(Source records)
.....

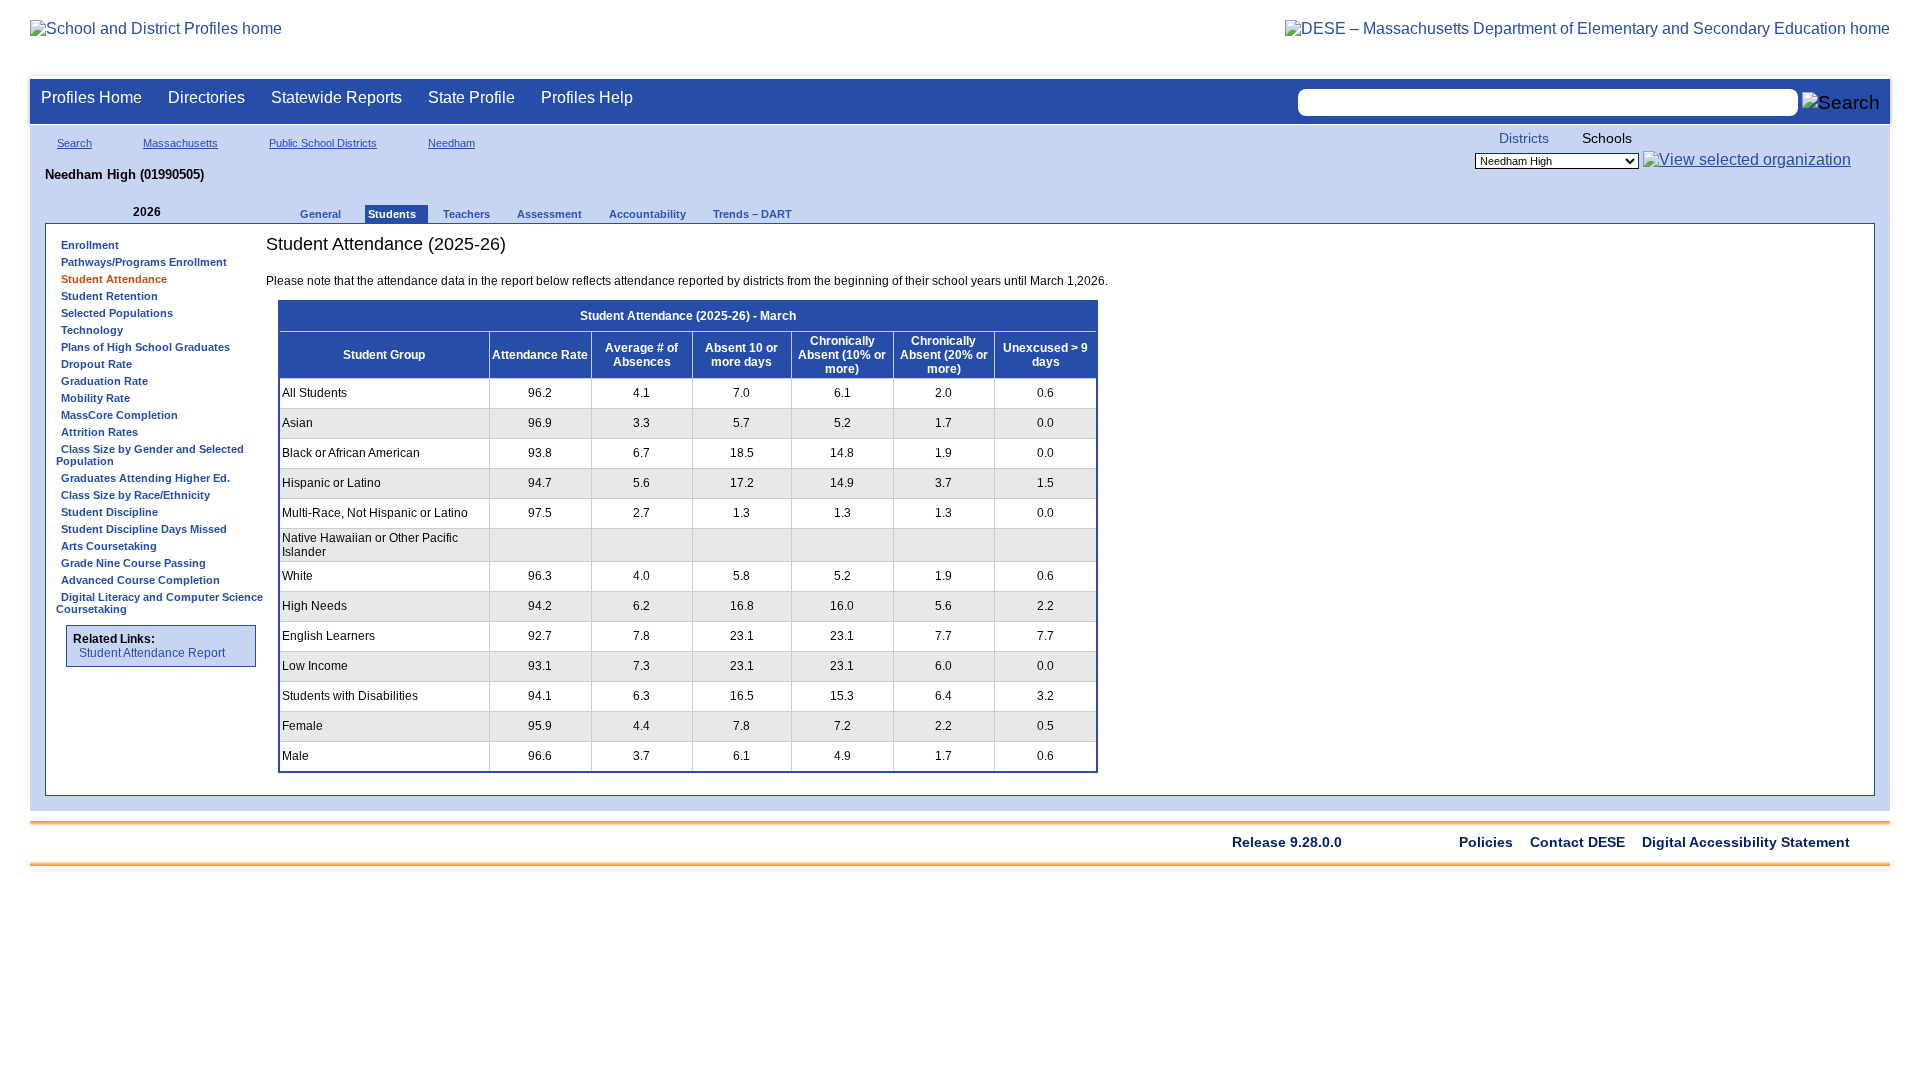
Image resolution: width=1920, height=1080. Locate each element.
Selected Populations (117, 313)
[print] (984, 251)
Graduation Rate (104, 381)
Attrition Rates (99, 432)
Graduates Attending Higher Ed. (145, 478)
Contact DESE (1577, 842)
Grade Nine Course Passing (133, 563)
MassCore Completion (119, 415)
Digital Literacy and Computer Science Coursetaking (159, 603)
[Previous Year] (119, 212)
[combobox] (1548, 102)
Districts (1524, 138)
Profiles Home (91, 97)
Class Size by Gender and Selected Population (150, 455)
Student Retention (109, 296)
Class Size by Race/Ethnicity (135, 495)
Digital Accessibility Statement (1746, 842)
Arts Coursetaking (109, 546)
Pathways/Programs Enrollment (144, 262)
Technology (92, 330)
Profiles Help (587, 97)
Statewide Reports (336, 97)
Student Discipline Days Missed (144, 529)
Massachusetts (180, 143)
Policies (1486, 842)
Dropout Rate (96, 364)
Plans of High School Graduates (145, 347)
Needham (451, 143)
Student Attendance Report (152, 653)
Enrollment (90, 245)
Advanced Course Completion (140, 580)
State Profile (471, 97)
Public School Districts (323, 143)
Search (74, 143)
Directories (206, 97)
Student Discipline (109, 512)
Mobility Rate (95, 398)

.....

* [Work instructions]: Hand over the entries again, exactly as written and without the pictures.

* [Response to the task]:
Image resolution: width=1920, height=1080. Locate each element.
Selected Populations (117, 313)
[print] (984, 251)
Graduation Rate (104, 381)
Attrition Rates (99, 432)
Graduates Attending Higher Ed. (145, 478)
Contact DESE (1577, 842)
Grade Nine Course Passing (133, 563)
MassCore Completion (119, 415)
Digital Literacy and Computer Science Coursetaking (159, 603)
[Previous Year] (119, 212)
[combobox] (1548, 102)
Districts (1524, 138)
Profiles Home (91, 97)
Class Size by Gender and Selected Population (150, 455)
Student Retention (109, 296)
Class Size by Race/Ethnicity (135, 495)
Digital Accessibility Statement (1746, 842)
Arts Coursetaking (109, 546)
Pathways/Programs Enrollment (144, 262)
Technology (92, 330)
Profiles Help (587, 97)
Statewide Reports (336, 97)
Student Discipline Days Missed (144, 529)
Massachusetts (180, 143)
Policies (1486, 842)
Dropout Rate (96, 364)
Plans of High School Graduates (145, 347)
Needham (451, 143)
Student Attendance Report (152, 653)
Enrollment (90, 245)
Advanced Course Completion (140, 580)
State Profile (471, 97)
Public School Districts (323, 143)
Search (74, 143)
Directories (206, 97)
Student Discipline (109, 512)
Mobility Rate (95, 398)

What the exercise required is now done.